* REQUIREMENT *
Find all lines in the records that include the word "beside", and copy them out.

☆ ☆ ☆ ☆

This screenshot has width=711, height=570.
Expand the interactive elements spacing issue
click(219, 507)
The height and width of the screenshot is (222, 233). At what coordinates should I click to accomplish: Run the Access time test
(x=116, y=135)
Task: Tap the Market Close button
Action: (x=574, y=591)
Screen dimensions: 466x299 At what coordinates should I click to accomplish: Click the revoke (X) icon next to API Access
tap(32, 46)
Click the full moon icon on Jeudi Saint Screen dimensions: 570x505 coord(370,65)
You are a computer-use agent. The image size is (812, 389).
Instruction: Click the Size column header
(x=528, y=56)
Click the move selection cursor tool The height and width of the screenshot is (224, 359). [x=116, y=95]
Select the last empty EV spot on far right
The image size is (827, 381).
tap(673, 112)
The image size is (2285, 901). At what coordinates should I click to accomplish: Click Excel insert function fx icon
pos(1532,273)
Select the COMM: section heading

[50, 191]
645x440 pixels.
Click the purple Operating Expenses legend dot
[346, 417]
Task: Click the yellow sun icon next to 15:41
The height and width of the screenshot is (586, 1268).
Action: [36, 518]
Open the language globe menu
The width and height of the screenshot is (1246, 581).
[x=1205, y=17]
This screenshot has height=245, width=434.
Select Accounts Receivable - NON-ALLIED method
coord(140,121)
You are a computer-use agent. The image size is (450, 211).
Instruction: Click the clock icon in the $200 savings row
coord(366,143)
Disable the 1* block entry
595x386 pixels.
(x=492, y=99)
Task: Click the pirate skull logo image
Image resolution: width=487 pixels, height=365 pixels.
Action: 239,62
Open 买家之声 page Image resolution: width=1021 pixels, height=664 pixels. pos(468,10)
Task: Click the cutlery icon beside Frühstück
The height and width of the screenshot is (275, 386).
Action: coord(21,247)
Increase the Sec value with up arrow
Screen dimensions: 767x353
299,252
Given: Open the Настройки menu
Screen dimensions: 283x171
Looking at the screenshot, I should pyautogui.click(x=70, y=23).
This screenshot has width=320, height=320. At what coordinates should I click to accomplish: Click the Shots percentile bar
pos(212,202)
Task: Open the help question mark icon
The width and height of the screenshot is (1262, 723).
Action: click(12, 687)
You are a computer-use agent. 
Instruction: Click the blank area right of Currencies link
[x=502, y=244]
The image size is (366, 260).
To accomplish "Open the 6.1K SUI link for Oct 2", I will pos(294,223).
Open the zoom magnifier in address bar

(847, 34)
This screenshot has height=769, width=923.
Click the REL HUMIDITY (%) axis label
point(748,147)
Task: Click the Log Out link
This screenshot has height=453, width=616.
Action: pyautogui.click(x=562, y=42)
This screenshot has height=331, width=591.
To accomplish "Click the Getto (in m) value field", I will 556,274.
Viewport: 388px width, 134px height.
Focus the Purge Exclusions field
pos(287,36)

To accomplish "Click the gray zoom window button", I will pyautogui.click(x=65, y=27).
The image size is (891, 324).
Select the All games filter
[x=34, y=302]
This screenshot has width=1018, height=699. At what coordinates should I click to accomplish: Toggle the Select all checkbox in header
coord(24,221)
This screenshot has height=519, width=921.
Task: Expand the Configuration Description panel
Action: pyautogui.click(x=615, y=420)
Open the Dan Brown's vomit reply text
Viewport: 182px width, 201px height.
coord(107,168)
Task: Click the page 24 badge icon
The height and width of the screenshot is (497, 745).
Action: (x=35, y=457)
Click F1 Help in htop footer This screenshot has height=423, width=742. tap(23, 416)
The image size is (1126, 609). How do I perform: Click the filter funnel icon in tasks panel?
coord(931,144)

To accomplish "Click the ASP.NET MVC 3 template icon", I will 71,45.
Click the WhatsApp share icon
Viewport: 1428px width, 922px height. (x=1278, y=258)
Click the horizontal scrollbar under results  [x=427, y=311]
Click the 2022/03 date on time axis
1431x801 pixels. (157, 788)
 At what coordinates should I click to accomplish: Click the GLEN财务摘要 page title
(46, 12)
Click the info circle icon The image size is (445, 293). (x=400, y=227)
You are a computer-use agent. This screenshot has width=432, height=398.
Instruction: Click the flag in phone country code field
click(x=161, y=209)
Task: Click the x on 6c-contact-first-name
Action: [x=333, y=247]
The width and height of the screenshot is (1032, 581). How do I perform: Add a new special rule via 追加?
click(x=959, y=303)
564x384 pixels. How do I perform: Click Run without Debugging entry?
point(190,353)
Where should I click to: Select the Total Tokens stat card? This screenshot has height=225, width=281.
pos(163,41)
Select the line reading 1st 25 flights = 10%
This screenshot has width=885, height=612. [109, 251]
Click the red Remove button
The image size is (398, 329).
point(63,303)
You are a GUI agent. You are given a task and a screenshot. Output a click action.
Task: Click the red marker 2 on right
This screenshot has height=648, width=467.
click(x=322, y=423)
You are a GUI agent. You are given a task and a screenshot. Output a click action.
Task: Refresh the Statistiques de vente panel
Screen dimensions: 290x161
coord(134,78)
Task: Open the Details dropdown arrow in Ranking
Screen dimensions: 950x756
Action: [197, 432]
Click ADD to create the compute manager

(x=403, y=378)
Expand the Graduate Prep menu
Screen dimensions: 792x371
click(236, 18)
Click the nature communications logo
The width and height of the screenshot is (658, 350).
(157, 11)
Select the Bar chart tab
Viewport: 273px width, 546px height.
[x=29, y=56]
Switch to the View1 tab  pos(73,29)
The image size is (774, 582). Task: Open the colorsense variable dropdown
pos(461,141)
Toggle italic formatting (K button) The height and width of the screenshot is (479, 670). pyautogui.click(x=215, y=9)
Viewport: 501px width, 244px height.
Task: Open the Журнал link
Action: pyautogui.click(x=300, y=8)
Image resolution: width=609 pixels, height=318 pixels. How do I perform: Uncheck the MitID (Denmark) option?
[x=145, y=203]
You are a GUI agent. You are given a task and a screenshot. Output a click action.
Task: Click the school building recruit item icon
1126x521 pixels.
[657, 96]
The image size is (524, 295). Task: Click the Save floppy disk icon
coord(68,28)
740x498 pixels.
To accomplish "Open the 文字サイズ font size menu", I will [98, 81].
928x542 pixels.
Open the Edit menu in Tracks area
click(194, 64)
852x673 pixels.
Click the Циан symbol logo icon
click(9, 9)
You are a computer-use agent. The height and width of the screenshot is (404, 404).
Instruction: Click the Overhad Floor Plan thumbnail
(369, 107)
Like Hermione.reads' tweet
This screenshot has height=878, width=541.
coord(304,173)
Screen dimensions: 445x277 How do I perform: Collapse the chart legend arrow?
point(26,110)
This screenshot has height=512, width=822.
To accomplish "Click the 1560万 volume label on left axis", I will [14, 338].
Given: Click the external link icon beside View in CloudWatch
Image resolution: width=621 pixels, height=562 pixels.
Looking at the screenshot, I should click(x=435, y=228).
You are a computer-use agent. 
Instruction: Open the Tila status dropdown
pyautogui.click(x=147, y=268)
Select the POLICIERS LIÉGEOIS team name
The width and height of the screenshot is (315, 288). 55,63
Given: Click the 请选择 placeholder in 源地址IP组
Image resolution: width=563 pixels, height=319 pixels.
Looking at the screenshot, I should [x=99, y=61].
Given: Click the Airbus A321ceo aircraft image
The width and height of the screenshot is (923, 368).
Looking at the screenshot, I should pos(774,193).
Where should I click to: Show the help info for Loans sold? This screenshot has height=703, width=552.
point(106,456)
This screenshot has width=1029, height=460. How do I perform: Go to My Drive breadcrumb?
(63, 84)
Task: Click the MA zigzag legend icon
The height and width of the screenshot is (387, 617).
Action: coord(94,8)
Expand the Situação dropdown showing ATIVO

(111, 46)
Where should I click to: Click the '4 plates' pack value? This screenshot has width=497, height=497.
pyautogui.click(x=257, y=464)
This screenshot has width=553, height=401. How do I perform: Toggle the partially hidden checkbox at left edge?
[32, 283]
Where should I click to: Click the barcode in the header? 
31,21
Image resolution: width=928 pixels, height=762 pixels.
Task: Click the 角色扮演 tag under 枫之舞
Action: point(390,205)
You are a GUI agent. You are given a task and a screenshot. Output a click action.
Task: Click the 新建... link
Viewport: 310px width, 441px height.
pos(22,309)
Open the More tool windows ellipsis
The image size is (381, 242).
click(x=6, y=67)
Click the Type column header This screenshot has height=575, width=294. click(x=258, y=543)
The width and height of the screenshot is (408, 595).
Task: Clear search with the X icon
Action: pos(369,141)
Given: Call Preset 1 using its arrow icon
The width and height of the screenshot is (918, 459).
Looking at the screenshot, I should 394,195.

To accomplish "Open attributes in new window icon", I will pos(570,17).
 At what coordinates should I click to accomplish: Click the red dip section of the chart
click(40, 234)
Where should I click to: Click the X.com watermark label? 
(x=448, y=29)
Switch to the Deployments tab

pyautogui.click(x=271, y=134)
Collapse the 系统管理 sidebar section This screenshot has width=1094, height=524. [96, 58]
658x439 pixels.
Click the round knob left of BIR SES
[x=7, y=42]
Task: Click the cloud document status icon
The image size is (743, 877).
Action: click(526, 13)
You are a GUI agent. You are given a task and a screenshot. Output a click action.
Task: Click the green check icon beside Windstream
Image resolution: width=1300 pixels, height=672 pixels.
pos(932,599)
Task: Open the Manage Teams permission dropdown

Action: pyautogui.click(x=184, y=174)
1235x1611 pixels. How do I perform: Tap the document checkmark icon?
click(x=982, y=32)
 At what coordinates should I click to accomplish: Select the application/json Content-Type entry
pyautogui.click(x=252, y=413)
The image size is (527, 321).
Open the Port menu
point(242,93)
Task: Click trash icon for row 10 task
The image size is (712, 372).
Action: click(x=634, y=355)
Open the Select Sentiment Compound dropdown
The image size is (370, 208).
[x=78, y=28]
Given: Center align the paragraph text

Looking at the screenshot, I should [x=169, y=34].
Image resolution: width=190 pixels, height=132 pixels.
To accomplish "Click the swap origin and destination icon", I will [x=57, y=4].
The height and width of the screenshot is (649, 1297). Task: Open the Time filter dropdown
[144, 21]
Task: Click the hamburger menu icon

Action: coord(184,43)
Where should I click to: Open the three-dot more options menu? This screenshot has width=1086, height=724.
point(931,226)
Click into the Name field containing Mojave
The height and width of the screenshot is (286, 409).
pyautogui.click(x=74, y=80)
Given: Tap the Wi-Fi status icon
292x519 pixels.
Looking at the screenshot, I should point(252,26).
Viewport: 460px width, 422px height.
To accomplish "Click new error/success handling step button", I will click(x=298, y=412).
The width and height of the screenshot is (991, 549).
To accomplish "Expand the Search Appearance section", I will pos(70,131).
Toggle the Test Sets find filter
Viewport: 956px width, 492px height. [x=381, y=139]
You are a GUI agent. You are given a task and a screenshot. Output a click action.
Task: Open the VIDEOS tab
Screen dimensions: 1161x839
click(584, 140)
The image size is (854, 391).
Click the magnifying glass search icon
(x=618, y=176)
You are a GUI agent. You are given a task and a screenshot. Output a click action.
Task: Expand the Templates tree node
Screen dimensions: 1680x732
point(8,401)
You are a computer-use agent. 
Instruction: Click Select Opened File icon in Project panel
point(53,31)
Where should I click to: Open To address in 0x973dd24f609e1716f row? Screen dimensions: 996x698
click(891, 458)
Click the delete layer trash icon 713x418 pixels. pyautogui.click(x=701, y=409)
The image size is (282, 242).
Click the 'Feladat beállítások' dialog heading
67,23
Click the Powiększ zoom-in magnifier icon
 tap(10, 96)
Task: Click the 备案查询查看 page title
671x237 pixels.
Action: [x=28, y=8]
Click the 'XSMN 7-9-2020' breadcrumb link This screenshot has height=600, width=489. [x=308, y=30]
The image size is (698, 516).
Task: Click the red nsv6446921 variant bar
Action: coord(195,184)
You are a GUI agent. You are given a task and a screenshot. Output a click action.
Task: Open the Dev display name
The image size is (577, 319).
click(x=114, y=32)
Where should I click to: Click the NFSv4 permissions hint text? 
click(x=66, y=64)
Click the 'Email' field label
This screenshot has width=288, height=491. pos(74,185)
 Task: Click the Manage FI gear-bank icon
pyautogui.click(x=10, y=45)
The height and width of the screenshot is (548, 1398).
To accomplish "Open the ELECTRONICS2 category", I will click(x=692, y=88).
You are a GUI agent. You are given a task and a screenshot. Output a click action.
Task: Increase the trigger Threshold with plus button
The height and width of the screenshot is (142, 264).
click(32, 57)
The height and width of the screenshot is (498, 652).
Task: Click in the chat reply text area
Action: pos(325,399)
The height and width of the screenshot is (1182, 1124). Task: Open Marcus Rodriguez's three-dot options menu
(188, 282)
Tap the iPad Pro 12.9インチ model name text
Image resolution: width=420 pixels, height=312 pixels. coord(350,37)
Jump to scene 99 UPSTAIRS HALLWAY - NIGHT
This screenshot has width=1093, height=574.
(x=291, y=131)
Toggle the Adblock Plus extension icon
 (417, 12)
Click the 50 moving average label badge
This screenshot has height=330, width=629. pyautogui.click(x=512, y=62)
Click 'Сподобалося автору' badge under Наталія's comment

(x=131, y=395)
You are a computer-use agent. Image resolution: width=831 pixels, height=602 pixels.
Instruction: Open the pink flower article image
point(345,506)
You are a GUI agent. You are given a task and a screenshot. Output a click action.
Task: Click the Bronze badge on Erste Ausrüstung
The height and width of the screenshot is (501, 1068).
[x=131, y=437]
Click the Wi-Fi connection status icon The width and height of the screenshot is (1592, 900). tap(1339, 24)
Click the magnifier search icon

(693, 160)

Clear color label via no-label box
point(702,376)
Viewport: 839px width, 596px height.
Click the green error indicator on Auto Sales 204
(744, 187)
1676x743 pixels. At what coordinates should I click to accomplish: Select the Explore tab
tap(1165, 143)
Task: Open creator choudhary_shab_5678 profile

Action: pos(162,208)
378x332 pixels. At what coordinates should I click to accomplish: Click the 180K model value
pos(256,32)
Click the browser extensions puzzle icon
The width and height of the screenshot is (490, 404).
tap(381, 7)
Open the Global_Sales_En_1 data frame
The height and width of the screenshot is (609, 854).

☆ ☆ ☆ ☆

* TASK ANSWER *
Task: Click the cutlery icon beside Frühstück
Given: Click the external link icon beside View in CloudWatch
Task: Click the green check icon beside Windstream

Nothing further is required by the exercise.